A construção da pessoa como o sujeito ético implica necessariamente uma relação com o
outro. A imagem que criamos de nós próprios reflecte, quer queiramos quer não, a imagem
que os outros têm de nós; os outros criam expectativas a nosso respeito e essas expectativas
condicionam não só a nossa acção como também aquilo que somos. É esclarecedora a
posição de Sartre quando afirma que o sentimento de vergonha que podemos experimentar
em determinada situação só é possível se o outro “estiver lá”. Neste aspecto não vale a pena
tentar a fuga para a inautenticidade e dizer que não nos interessa nada a opinião dos outros;
claro que interessa, a realização da pessoa que supõe sempre a relação com os outros.

Mas o que é então uma pessoa? O que é ser pessoa?


Ser pessoa é ter uma dignidade que não reconhecemos nas coisas; estas são substituíveis,
têm um preço; um ser humano é único; irrepetível, insubstituível. A pessoa é, como diz Kant,
um fim em si mesma, sendo portanto eticamente condenável considerá-la, em qualquer
circunstância, como um meio para atingir determinado fim.

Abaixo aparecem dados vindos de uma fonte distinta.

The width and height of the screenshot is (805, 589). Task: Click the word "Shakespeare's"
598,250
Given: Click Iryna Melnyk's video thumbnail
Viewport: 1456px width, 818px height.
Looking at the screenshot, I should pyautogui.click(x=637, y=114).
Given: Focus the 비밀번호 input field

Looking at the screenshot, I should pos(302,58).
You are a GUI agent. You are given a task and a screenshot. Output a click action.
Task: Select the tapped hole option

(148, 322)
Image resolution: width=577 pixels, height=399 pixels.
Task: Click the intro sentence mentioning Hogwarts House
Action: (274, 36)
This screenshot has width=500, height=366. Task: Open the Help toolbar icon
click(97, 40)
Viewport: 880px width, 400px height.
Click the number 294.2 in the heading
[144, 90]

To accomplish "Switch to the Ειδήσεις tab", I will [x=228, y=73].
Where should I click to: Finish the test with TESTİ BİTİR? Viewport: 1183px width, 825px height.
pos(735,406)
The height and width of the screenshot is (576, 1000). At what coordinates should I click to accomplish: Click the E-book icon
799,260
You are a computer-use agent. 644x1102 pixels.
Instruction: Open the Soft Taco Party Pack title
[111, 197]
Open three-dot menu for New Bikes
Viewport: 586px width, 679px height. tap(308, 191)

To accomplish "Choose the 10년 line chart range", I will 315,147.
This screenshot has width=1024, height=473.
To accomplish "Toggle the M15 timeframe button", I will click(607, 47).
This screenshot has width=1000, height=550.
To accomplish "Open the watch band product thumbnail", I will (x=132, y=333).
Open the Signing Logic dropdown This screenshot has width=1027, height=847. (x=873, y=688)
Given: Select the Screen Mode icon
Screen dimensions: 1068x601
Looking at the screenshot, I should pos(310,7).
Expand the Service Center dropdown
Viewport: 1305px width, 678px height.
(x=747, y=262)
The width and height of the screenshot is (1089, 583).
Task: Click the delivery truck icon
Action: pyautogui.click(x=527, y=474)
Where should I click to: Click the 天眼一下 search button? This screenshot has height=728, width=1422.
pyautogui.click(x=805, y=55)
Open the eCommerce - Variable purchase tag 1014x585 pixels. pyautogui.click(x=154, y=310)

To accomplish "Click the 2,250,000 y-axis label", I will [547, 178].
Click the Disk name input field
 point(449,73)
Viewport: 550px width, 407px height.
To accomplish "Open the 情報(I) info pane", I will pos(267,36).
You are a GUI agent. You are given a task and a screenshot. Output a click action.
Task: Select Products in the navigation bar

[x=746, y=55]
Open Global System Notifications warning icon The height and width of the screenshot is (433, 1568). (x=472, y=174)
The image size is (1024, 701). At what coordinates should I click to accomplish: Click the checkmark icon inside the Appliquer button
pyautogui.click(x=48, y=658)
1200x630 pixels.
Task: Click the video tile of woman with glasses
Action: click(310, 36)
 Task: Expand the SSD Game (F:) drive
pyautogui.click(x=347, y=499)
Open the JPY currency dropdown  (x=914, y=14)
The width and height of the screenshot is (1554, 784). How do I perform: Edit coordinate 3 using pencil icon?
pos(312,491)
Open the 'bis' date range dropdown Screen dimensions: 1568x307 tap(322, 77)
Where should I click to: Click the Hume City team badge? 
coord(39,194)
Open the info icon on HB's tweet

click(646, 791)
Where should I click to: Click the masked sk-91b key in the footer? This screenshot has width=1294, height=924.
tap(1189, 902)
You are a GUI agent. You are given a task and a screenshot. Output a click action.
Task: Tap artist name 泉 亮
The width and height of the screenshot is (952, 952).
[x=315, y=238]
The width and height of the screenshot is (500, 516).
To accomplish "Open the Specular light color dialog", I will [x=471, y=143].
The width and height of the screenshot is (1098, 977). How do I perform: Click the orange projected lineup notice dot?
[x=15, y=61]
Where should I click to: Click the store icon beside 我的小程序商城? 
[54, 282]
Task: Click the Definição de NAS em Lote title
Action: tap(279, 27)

Os valores éticos são sempre valores que têm como suporte a pessoa, só as pessoas e nunca
as coisas podem realizar valores éticos, ser generosas ou mesquinhas, solidárias ou egoístas,
honestas ou desonestas. Impõe-se como um dever que temos de atender, são imperativos,
ordenaram-nos que façamos isto ou evitemos aquilo. Todos os seres humanos, para
realizarem a sua própria essência, têm de os estimar ou considerar; daí a universalidade
destes valores. Como a pessoa é um ser completo, uma verdadeira totalidade, não
fragmentável, invadem todas as esferas da conduta humana, a familiar, a profissional, a das
delações sociais — são totalitários.

O respeito pelos valores éticos, embora estes se apresentem sob forma de ordens, de
imperativos, supõe a liberdade da pessoa humana; só poderemos falar em moralidade
relativamente a seres dotados de liberdade da pessoa humana, pois só um ser livre pode
responder pelos seus actos, só a pessoa tem a capacidade de escolher e de se decidir em
função de valores.

A pessoa é, como diz Kant, legisladora e súbdita no domínio da lei moral, porque
simultaneamente se dá e se impõe a si mesma a lei moral, o dever.